Credit:  By Scott Simpson, Vancouver Sun, www.vancouversun.com 4 February 2012 ~~

As Christy Clark’s Liberals tie British Columbia’s economic future to an unprecedented natural gas boom, proponents of the province’s renewable energy resources hope for an opportunity to join in.

B.C., predisposed to both massive and small-scale hydro-electric power development, has been one of the world’s laggards in terms of wind energy. Independent power producers say B.C. has tremendous potential for wind power development – but so far, BC Hydro’s preference has been for small-scale hydro projects in the private sector, as well as promotion of its $8-billion Site C hydro megaproject.

A handful of wind projects have come onto the BC Hydro grid since the province began aggressive recruitment of private sector power supply development in 2003 – and it’s not clear when BC Hydro will issue another call for bids to develop additional wind power supply to feed the provincial grid.

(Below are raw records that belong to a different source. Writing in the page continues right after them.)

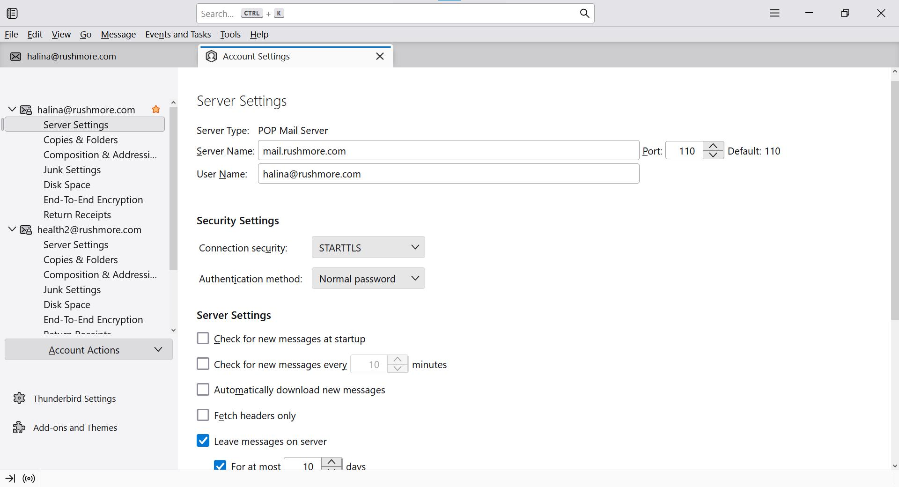Open the Authentication method dropdown
Screen dimensions: 899x487
click(x=368, y=279)
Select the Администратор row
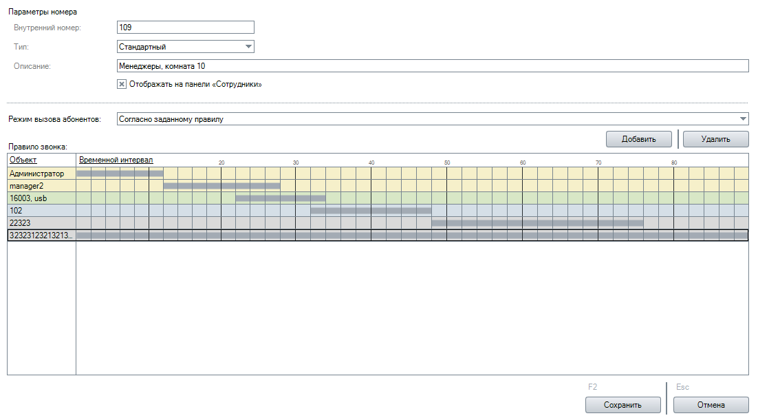758x418 pixels. click(37, 174)
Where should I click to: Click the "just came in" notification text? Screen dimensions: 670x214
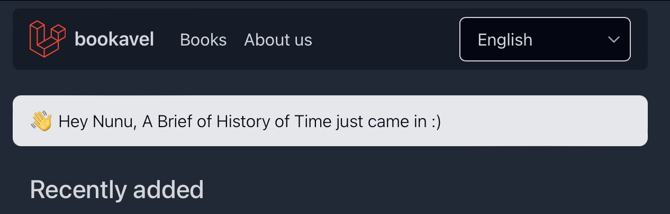coord(381,121)
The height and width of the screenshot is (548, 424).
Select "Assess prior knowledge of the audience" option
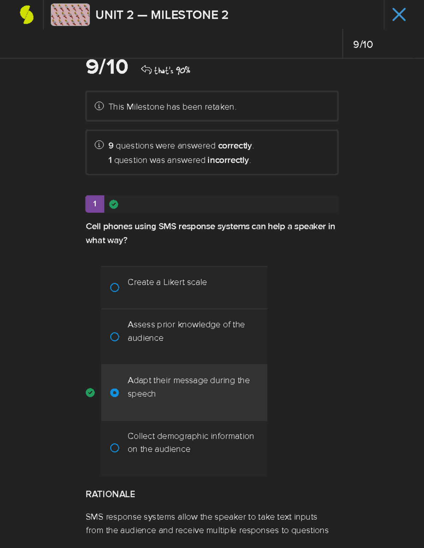[114, 337]
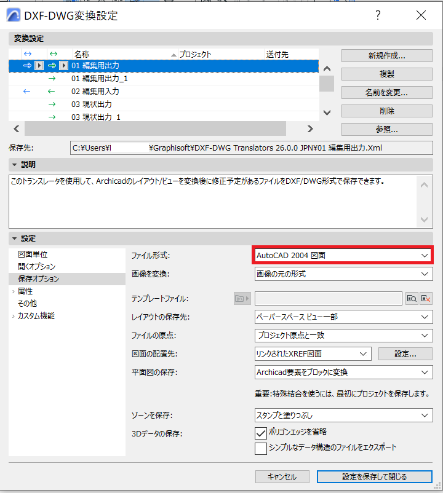Viewport: 443px width, 493px height.
Task: Select 開くオプション in the settings list
Action: [36, 266]
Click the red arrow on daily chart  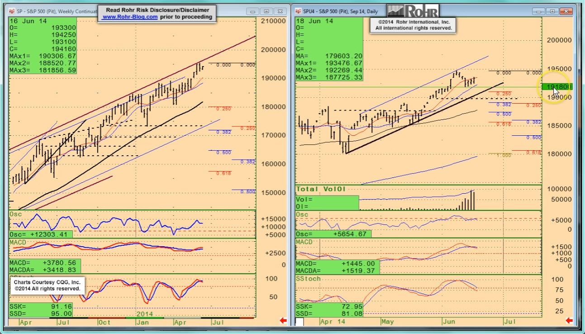[569, 321]
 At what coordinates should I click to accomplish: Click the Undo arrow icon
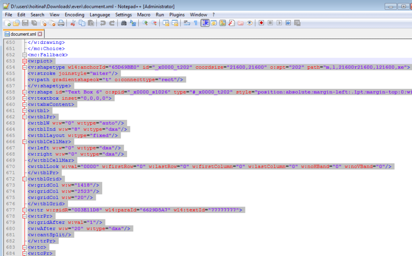tap(103, 23)
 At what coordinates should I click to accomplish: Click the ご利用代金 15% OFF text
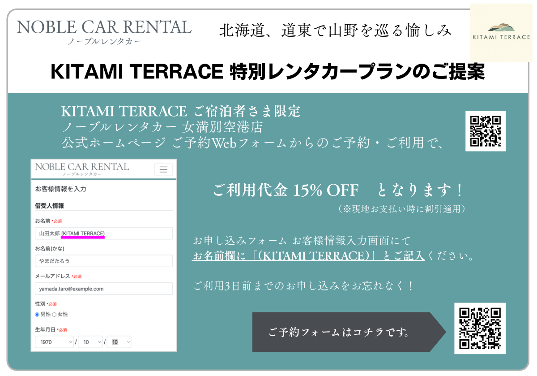[x=286, y=190]
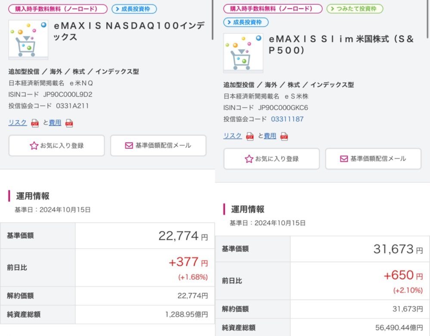The image size is (430, 336).
Task: Click the left panel vertical scrollbar
Action: (x=213, y=20)
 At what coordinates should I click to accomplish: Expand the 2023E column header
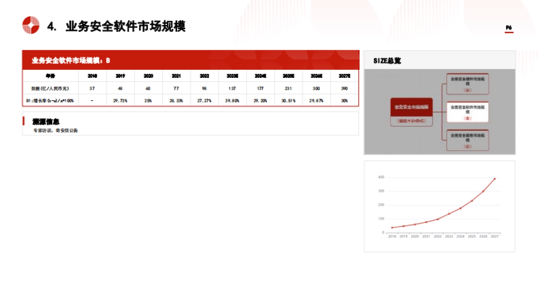pos(232,76)
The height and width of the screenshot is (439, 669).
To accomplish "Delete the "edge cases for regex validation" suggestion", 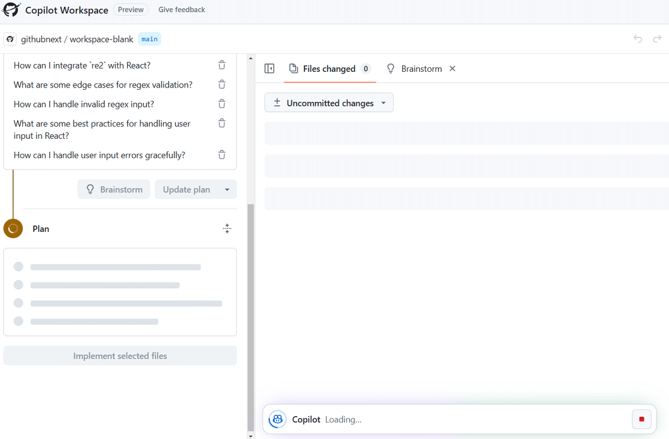I will coord(221,84).
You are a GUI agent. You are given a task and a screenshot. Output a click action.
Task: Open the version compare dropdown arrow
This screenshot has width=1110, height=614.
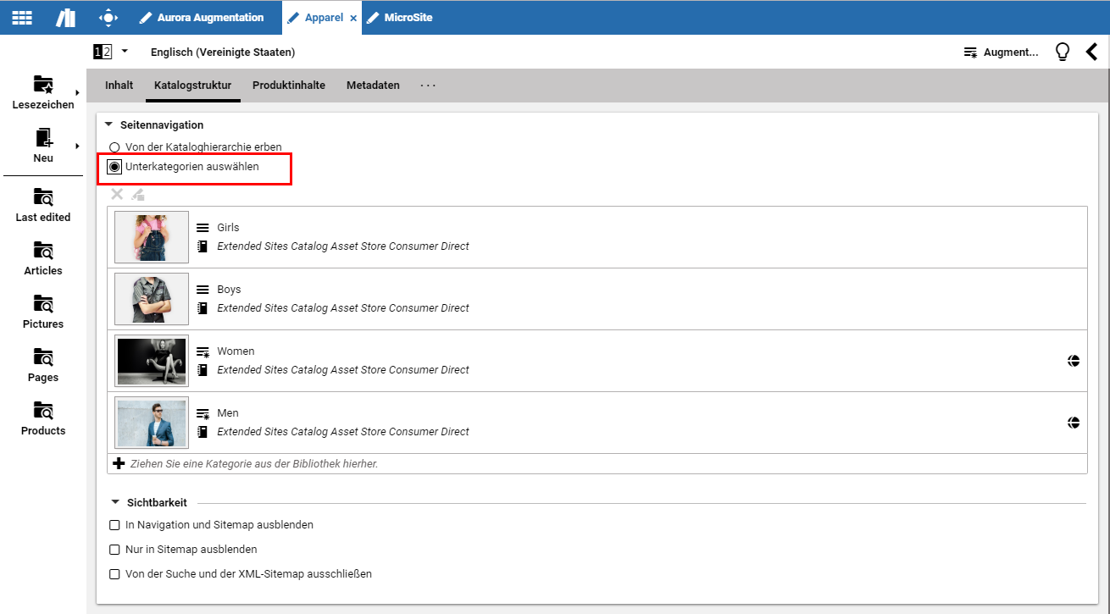pos(125,52)

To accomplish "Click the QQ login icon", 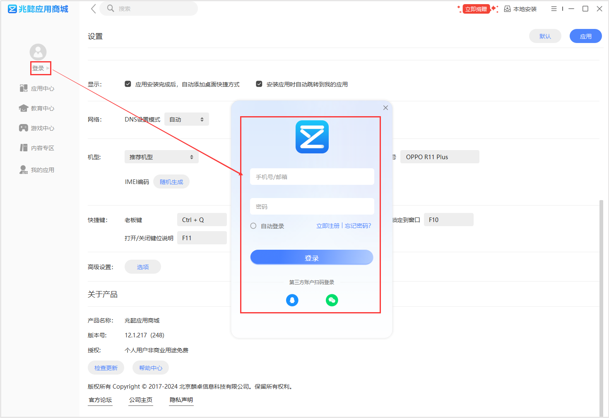I will (x=292, y=300).
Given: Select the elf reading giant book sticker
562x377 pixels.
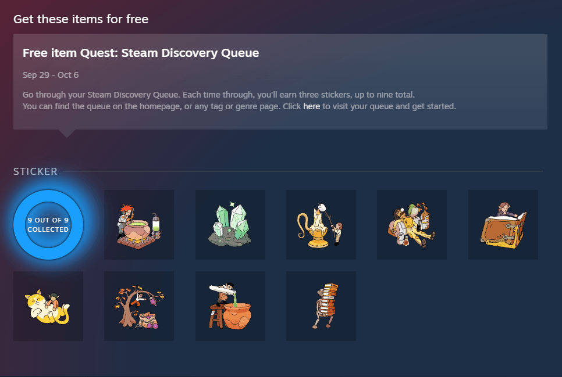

On Friday, Clark announced that BC Hydro will lower the electricity supply targets for independent power producers, which apparently means less aggressive expansion of renew-able energy development.

The emergence of technology to exploit vast new natural gas resources in the northeast, lucrative Asian markets for liquefied natural gas (LNG), and a series of large-scale mine development opportunities in the northwest are forcing the province to rethink its strategy of supporting incremental expansion of green electricity supply for industry.

As the Canadian Wind Energy Association (CanWEA) noted in a 2011 report prepared by consultant Steve Davis, B.C. industrial power demand by 2017 could be double what BC Hydro forecast as recently as 2010.

The fastest way to get substantial new power supply onto the market is with gas-fired generation – perhaps in Kiti-mat where two emission-heavy industrial operations, a methanol production facility and a pulp mill, shut their doors for good in the last decade.

You could get a gas generation plant operational in three or four years in a sympathetic regulatory climate, compared to what appears to be a decade-long effort to bring the Site C hydro project on-grid.

One of the drawbacks to adding gas-fired generation, especially on the large scale required to support production of LNG, is that it pushes B.C. out of line with its medium-term CO2 emission reduction targets.

Apparently as a counter-measure, Clark said B.C. will look for green power projects to support demand from as many as three LNG plants.

That could mean a simple rebranding of some wind power projects that were accepted by BC Hydro in 2010 and are awaiting only regulatory approvals in order to proceed, or it could mean targeting new opportunities in the north.

Wind power developers, particularly those with successful projects and leases on Crown land with strong potential for additional energy production, are holding their breath.

Global demand for wind energy, particularly from China, is pushing down the cost of equipment, which means that an unprecedented buyer’s market has emerged for utilities that want an inexhaustible source of green power.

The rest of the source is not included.